After executing the command above, we’ll need to sort the output before calculating the final MD5 hash value:
$ find . -type f -exec md5sum {} + | LC_ALL=C sort
46ffe26d56fe5164570ad43cc79b59d3 ./file1.png
7d2186aaeed78b24f00f782f2346e5f9 ./folder2/file4.sh
c6aa7ce9967680b77ea7e72d96949303 ./folder1/file2.jpg
d41d8cd98f00b204e9800998ecf8427e ./folder1/folder3/file3.txt
As we can see, now we have the hash values of all the files sorted and ready for the final hash calculation.
Let’s then add the final command pipe:
$ find . -type f -exec md5sum {} + | LC_ALL=C sort | md5sum
8b0d2ca740c06ea8ab2619f14e75b652 -
This is our final hash value for the directory. Note that we calculated this value by only taking into account the file contents and file paths. We purposely ignored other file attributes such as modification date, permissions, or owner by not including them in our list.
5. Taking File Attributes Into Account
Suppose we also want to include modification dates of each file when calculating our hash value.

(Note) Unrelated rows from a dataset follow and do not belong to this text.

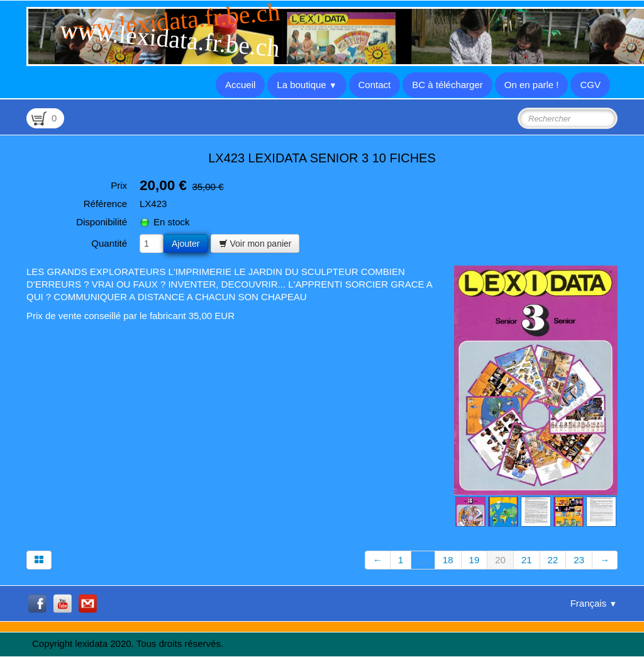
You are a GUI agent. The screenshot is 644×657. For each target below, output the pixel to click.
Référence (105, 203)
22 (553, 559)
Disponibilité (101, 222)
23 (579, 559)
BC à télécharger (447, 84)
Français (594, 603)
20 (500, 559)
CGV (590, 84)
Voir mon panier (255, 244)
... (423, 559)
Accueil (240, 84)
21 (526, 559)
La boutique (306, 84)
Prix (119, 185)
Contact (375, 84)
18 (448, 559)
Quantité (109, 243)
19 (474, 559)
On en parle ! (531, 84)
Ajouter (186, 244)
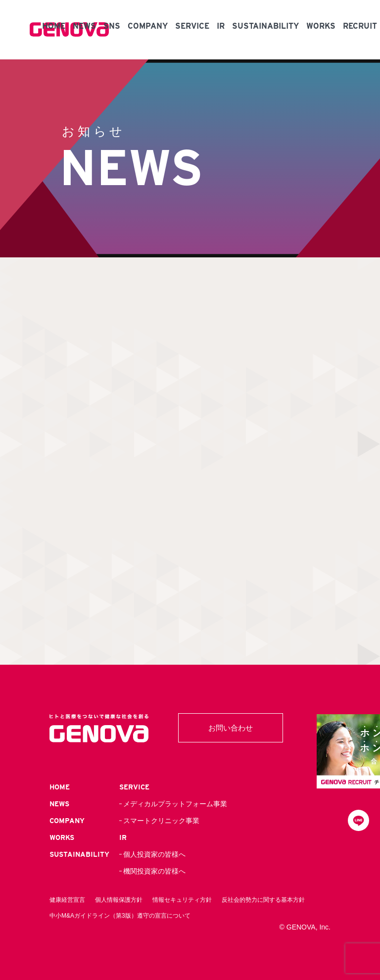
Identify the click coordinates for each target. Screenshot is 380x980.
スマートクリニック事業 (161, 821)
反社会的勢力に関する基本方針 (263, 900)
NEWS (84, 26)
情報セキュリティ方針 (182, 900)
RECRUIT (360, 26)
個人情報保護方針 (119, 900)
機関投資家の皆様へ (154, 871)
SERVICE (192, 26)
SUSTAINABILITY (265, 26)
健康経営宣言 (67, 900)
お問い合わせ (231, 728)
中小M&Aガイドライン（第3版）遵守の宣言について (120, 916)
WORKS (321, 26)
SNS (112, 26)
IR (221, 26)
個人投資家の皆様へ (154, 854)
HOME (53, 26)
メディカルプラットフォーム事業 (175, 804)
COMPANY (147, 26)
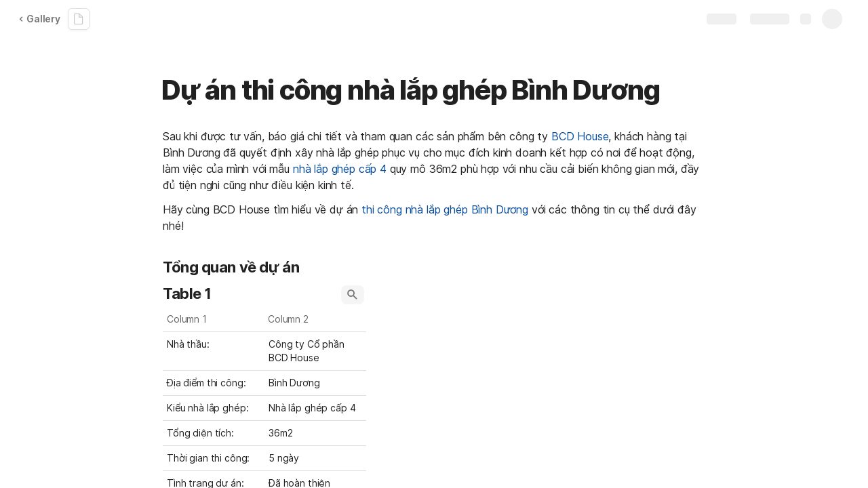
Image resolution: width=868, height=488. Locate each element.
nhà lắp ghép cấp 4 (340, 169)
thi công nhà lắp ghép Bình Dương (445, 209)
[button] (353, 295)
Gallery (39, 18)
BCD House (580, 136)
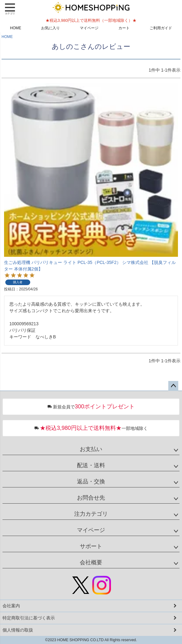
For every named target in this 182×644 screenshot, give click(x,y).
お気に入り (50, 28)
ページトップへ (173, 386)
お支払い (91, 449)
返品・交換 (91, 482)
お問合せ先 (91, 498)
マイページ (89, 28)
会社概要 (91, 562)
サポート (91, 546)
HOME (16, 28)
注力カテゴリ (91, 514)
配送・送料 (91, 465)
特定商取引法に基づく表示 (29, 618)
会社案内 (11, 606)
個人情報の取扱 (18, 630)
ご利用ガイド (161, 28)
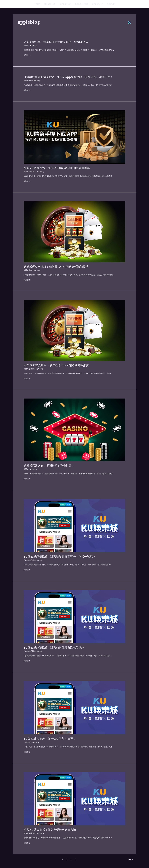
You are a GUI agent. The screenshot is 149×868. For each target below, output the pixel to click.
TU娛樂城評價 (29, 560)
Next (131, 859)
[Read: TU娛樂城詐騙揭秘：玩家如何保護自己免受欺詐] (74, 616)
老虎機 (26, 45)
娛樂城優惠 (28, 81)
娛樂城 (26, 469)
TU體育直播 (110, 4)
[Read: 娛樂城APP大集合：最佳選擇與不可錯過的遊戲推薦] (74, 330)
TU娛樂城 (38, 4)
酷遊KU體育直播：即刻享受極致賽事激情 (50, 830)
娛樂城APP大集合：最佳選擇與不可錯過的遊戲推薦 (56, 365)
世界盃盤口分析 (51, 4)
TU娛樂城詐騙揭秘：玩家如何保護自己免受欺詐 (54, 647)
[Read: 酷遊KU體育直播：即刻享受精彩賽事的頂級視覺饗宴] (74, 137)
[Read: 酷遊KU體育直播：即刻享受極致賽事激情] (74, 798)
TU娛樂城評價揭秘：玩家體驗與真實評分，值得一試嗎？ (59, 556)
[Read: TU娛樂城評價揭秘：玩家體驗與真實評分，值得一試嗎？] (74, 525)
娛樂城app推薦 (29, 369)
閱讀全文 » (27, 55)
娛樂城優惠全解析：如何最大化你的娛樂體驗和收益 (56, 267)
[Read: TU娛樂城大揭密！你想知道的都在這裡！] (74, 707)
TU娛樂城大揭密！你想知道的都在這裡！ (50, 739)
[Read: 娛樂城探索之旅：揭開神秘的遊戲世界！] (74, 430)
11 (76, 859)
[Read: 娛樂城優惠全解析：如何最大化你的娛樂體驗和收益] (74, 231)
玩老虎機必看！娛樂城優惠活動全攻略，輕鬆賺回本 (56, 42)
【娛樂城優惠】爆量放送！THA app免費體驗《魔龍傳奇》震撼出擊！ (68, 77)
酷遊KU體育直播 (29, 172)
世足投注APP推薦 (81, 4)
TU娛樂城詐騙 (29, 651)
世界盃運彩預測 (66, 4)
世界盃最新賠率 (96, 4)
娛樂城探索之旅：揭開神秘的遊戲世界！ (49, 465)
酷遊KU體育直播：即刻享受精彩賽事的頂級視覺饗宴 (57, 168)
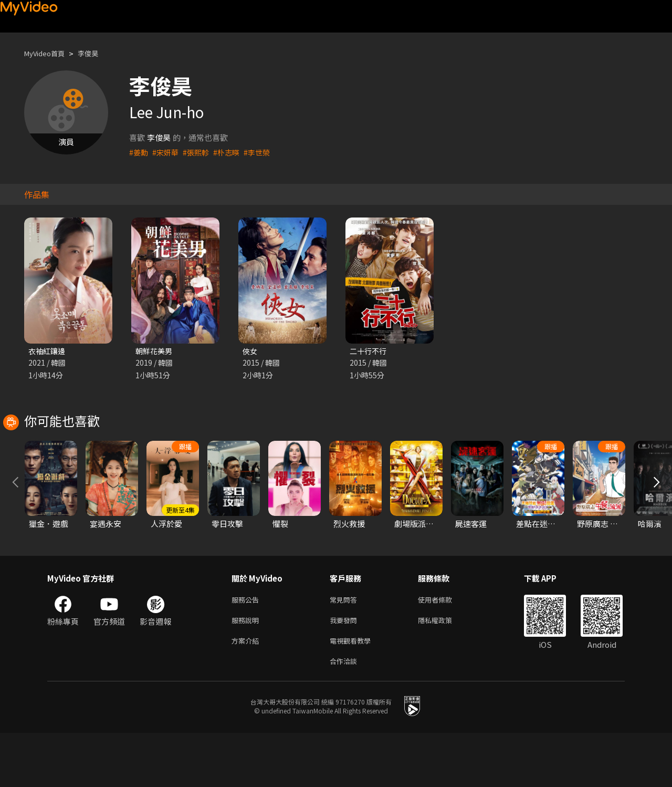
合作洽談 (345, 714)
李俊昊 (97, 53)
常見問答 (345, 648)
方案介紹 (247, 692)
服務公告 (247, 648)
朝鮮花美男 (155, 351)
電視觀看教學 (353, 692)
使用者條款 (444, 648)
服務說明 (247, 670)
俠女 (250, 351)
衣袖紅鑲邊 (48, 351)
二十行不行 (369, 351)
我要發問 (345, 670)
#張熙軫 (199, 152)
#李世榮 (263, 152)
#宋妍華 (167, 152)
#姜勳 (139, 152)
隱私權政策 (444, 670)
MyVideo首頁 (48, 53)
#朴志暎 (231, 152)
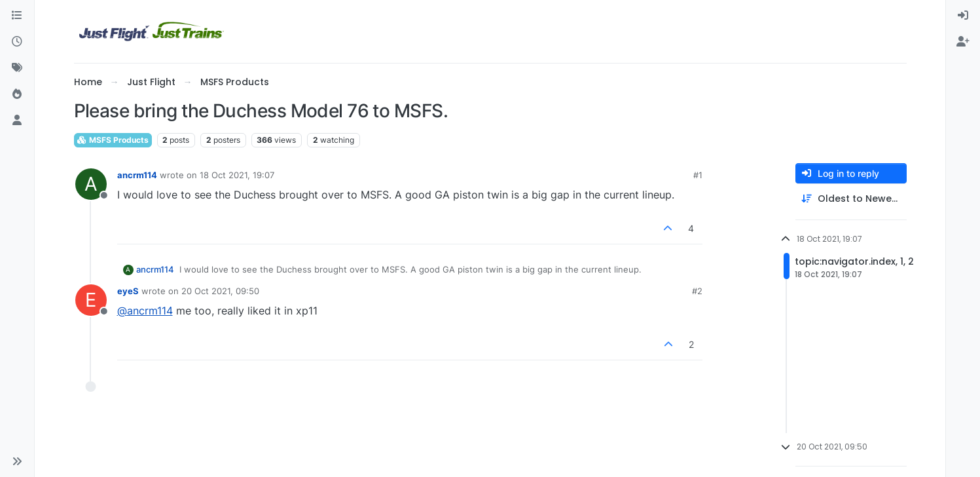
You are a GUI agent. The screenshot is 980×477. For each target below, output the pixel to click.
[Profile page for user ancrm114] (91, 184)
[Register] (963, 42)
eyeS (128, 291)
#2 (697, 291)
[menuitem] (963, 16)
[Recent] (17, 42)
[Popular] (17, 94)
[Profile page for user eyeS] (91, 300)
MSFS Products (113, 140)
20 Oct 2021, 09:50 (220, 291)
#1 (698, 175)
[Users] (17, 121)
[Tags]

Let’s start by defining a function that we’re going to run on each filename:
summary (){
echo "$(stat -c '%y' "$1") $(md5sum "$1")"
}
We can use this function to print the modification date, checksum, and the name of a file. Let’s export it and use it along with the find command:
$ export -f summary
Lastly, let’s get it all together by running our command on each file that is found:
$ find . -type f -exec bash -c 'summary "$0"' {} \; | LC_ALL=C sort | md5sum
6. Conclusion
In this tutorial, we learned how to calculate the checksum of an entire directory tree in Linux. We used standard Linux command-line tools like md5sum, find, and sort, and combined them to achieve our goal.